原告が明治四十五年二月二十日北米合衆國ワシントン州において出生し日米両國籍を取得したこと、昭和七年四月十五日原告が同國に住所を有した。当時日本の國籍を離脱したこと、昭和十五年三月原告が日本に渡來し東京に在住中太平洋戰爭がぼつ発したこと及び昭和十七年十月二十日原告が内務大臣に対し日本國籍取得の申請をし昭和十八年四月九日その許可があり戸籍簿上日本國籍を有するものとして記載されていることは当事者間に爭がない。原告は右申請が官憲の圧迫により意思の自由喪失の際なされたものであると主張するのでこの点につき審究すると証人坂口栄一郞の証言、原告本人尋問の結果並びに成立に爭のない甲第四号証をそう合すれば、太平洋戰爭ぼつ発後國内における一般の反米感情が熾烈化するに從い米國籍を有する原告に対する近隣の人々の態度は冷淡となり原告を白眼視し、開戰直後すでに原告の資産は凍結され且つ原告の働いていた義兄経営のレストランも國民酒場に変更されたため收入もなくなり日本の國籍を有しないために他に就職することもできず、その上食糧の配給も停止されるとのうわさが流布し原告は日常生活に多大の不安を覚えるようになり警察、憲兵は始終原告の行動を監視して度々取調留置をなし、原告の旅行を制限する等圧迫を加え、そして「外國人は就職できなくなり將來は家から外へ出ることも許されぬであろうから早く國籍を回復せよ」とかあるいは「國籍を回復しないならば生命の危險も生ずるであろう」と言つて原告に國籍回復を迫つたため、かねて結婚するに当つても米國籍に影響することをおそれて日本在住の二世婦人を妻に選んだほどで原告もその圧迫に抗しかねて遂に國籍回復の申請をなすに至つた事実が認められるが、しかし右の程度をもつてはいまだ原告がその意思の自由を完全に失つたものと認めるには足りず從つて右國籍回復の申請が当然無効であるとはいえない。
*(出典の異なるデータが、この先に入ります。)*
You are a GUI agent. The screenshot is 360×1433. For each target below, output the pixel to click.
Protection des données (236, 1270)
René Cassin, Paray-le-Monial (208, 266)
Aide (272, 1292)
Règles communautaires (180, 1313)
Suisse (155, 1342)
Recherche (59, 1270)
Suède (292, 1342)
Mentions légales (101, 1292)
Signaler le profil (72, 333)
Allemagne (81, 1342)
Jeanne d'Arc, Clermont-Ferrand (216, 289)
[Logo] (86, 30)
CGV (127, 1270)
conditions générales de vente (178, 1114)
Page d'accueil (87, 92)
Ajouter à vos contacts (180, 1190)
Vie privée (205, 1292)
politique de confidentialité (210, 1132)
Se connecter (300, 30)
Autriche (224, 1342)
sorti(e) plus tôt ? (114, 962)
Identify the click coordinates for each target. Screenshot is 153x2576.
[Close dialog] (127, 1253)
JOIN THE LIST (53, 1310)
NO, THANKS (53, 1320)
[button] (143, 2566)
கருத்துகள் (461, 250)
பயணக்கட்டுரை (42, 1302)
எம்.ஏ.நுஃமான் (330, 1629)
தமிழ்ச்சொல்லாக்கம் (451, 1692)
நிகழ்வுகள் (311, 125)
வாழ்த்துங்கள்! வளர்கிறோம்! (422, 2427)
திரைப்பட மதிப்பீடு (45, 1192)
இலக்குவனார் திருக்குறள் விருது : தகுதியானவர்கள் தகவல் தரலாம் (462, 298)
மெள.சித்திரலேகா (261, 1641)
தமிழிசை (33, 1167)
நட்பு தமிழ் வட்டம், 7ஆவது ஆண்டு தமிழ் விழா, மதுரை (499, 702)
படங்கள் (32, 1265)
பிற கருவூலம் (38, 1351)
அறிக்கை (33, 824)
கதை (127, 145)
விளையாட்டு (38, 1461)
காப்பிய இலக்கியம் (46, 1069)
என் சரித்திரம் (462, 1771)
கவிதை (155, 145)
しかしそれが官憲の圧迫によることは明白である。そこで、この申請が強迫に因る意思表示として取り消し得るか否かにつき考究すると國籍回復は國がその一方的意思により單独に成立せしめ得る関係ではなく國及び私人双方の合意を要件として成立するものであるから、一方の意思表示にかしがある場合はこれを取り消し得ると解するのが正当であり、その限りにおいて私法の規定が類推適用されるべきである。從つて後に國籍回復申請者が意思表示にかしありとして申請を取り消せば、その申請は初めから無効であつたことゝなり、無効の申請を前提としてなされた國籍回復の許可はその成立の基礎を失い無効に帰することゝなる。被告は行政行爲の公定力により國籍回復の許可は無効とならぬと主張するが公定力は有効に成立した行政行爲についてのみいいうることであつて、無効の行政行爲は外形上存在しても法律上何らの効果をも発生しないのであるから、初めから公定力の生ずる余地がない。被告の主張はこれを排斥する。原告は本件訴状の発達により前記申請を取り消したのであるからそれは初めから無効であつたことゝなり、それに対する内務大臣の許可もまた無効であるから原告は日本國籍を回復しなかつたことゝなる。なお、原告は昭和二十一年四月以來たえず帰米を念願し、その手続をとつて來たが、日本の國籍を有するため目的を達することを得ず、昭和二十四年一月に至り初めて裁判手続による國籍不存在の確定を必要とすることを知り本訴に及んだものであり、その間帰米の希望を捨てるところが全くなかつた関係上昭和二十二年十月には妻子をさきに帰米せしめかつ日本國民としての権利を行使することにより米國籍の回復を不能とすることを慮つて数次の選挙にも棄権して投票しなかつたことは、原告本人の尋問の結果により認められるから、原告は戰爭中受けていた圧迫が消え去つた後、前記國籍回復の申請を追認し又は國籍回復が有効であることを前提として権利を行使していたものでないことは明白である。ところで原告は現に形式上日本國籍を有するものとして戸籍簿に記載されているのであるから國に対し國籍不存在の確認を求める利益があるものといい得る。

よつて原告の請求は正当なものとしてこれを認容し訴訟費用につき民事訴訟法第八十九條を適用し主文の如く判決する。